The film was controversial at the time for mentioning the disease "syphilis" by name, and I'm sure a little bit of sensationalism is why Jack Warner thought that Dr. Ehrlich's biography would be good material for a film, but there's something more subtle going on here. Made in 1940, after the Nazi menace had been recognized by many but before America had been attacked, there are many not so subtle digs at Germany to be found here. Early in the film several of Ehrlich's colleagues are ratting him out to the head of the hospital for not following hospital rules. Specifically, Ehrlich realizes that the sweat baths prescribed as the treatment of syphilis at the time - 1890 - are of no value whatsoever. When a patient of Ehrlich's says that the baths sap his strength and may cost him his job, Ehrlich says that he can skip the baths. This humane act of deviating from a useless treatment is the "rule" Ehrlich has broken, and what gets him called on the carpet by the head of the hospital. The whole incident is one of several that make the Germans look rigid and inhumane. The issue of Ehrlich's colleagues doubting his abilities because of his religion - he was Jewish - also comes up a few times. Finally, when the state budget committee that is financing Ehrlich's lab comes by for an inspection they chastise Ehrlich for hiring a "non-German" doctor. It's very effective but subtle criticism of the Germans that Warner Brothers did so well in the years leading up to the war.

One bone that Warner Brothers did have to throw to the censors because of the open discussion and showing of syphilis patients in various stages of the disease is that they could not show any female patients. They were only allowed to show male sufferers.
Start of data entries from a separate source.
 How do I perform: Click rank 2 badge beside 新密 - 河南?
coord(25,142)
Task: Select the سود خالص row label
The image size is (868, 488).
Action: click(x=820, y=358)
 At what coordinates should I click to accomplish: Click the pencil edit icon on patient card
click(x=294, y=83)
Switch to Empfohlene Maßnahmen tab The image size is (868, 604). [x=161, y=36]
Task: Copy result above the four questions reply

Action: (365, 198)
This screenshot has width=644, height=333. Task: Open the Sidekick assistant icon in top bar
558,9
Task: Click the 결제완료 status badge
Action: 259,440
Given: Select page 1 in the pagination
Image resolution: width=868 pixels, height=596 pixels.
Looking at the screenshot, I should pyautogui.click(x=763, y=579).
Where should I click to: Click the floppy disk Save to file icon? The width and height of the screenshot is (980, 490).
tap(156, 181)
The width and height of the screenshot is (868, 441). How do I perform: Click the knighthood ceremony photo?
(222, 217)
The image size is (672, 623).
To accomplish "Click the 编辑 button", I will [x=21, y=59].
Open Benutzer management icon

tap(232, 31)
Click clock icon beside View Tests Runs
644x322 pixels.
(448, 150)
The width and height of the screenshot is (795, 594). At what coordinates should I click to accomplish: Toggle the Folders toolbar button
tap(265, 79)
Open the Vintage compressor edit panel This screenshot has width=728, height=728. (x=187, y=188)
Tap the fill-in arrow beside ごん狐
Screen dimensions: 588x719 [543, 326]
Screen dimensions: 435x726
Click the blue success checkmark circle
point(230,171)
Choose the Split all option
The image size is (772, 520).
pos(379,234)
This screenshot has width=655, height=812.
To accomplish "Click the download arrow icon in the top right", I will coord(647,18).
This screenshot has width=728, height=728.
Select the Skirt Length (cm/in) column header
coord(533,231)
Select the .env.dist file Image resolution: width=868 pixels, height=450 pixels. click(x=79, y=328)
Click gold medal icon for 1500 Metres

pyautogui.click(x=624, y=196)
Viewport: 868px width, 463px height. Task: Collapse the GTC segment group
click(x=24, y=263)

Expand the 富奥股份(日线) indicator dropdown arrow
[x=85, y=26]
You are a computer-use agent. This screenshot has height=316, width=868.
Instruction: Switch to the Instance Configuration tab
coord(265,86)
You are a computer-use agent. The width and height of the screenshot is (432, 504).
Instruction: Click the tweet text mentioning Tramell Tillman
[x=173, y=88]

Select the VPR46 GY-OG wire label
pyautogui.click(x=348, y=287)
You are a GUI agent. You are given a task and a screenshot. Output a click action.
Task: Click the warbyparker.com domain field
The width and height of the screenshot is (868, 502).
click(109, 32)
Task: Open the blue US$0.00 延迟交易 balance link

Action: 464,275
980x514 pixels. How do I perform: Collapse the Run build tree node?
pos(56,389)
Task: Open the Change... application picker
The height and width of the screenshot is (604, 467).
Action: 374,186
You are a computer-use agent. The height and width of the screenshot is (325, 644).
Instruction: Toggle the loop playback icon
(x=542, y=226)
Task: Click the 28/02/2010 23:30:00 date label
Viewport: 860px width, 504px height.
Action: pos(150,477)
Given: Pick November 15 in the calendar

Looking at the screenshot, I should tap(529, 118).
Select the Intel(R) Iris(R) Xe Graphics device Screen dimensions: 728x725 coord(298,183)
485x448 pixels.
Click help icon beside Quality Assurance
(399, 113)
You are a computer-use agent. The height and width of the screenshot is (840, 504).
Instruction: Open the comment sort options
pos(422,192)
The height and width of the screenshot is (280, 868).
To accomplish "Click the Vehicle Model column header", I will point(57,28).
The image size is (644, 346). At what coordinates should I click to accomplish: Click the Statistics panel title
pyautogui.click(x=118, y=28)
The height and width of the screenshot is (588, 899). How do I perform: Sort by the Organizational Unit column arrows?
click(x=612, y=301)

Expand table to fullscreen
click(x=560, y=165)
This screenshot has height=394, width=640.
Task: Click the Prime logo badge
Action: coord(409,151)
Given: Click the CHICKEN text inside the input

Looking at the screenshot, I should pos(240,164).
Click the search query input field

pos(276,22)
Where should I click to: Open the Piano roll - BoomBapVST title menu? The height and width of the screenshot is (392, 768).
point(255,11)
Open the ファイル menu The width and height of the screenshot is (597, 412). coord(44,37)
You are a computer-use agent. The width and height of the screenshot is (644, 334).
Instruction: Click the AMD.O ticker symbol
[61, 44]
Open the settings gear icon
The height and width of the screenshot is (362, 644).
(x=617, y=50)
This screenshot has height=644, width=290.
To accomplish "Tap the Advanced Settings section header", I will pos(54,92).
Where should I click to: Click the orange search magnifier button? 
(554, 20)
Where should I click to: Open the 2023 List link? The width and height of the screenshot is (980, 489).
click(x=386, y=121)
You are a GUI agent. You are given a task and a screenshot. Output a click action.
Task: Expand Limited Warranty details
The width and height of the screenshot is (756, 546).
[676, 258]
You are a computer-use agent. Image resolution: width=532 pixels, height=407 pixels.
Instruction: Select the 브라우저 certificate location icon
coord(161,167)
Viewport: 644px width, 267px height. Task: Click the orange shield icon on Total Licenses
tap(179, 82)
I guess these guys all got this from "an inanimate object" as Dr. Ehrlich says is possible at one point in the film to downplay the sexual transmission angle of this disease.
January 2, 2011
Surprisingly well-made with strong performances and screenplay...
December 21, 2010
Slow and steady wins the race.
½ July 15, 2010
A pretty good Golden Age biopic. Edward G. Robinson gave another solid performance, and being one outside of the Gangster-genre, I would say it is one of his best.
February 14, 2010
True story rendition of an individual who fought paradigm and routine to save lives. The quote, from an egyptian: "I no die from snakes...it is Allah's will."
½ February 12, 2010
This was Edward G.s fav film he once said. Had big effect on me as a kid. It opened my mind..to science, medicine and research...and the brilliant and determined (very) minds who discover things despite the opposition of others. And yes...the anit-semitism was notable..yet not yet rampant at that time yet in Germany.
½ July 18, 2009
It would be (very) easy to say that this film is some third-rate uninteresting romantic bore; which technically speaking I just did. But this films may still be worth seeing for a few reasons:
? E.G. Robinson is unrecognizable with his beard, really amazing.
? It a film shot in 1940 presenting a series of German characters (if not all of them) under a normal and actually fairly positive light.
? It's a film about a Jewish doctor in Germany shot in 1940 in which his religion is only mentioned once.
? It is an attempt to introduce the masses to some basic ideas about science while remaining entertaining.
½ March 2, 2009
Just like the Curie biopicture from the same decade, only replacing radium with syphilis. A great movie, though, and unlike every tagline I have come across. Maybe I missed the parts with the Nazis? "Two women stood by him while all the world jeered...a world he was trying to save!" And yet the only lady he truly loved... was SCIENCE.
Super Reviewer
½ July 24, 2008
An amazing tale of breaking through cultural taboos to do the right thing.
July 17, 2008
Look at the synopsis, syphillis, nazis and the woman from Harold and Maude. This is the best film biography ever made.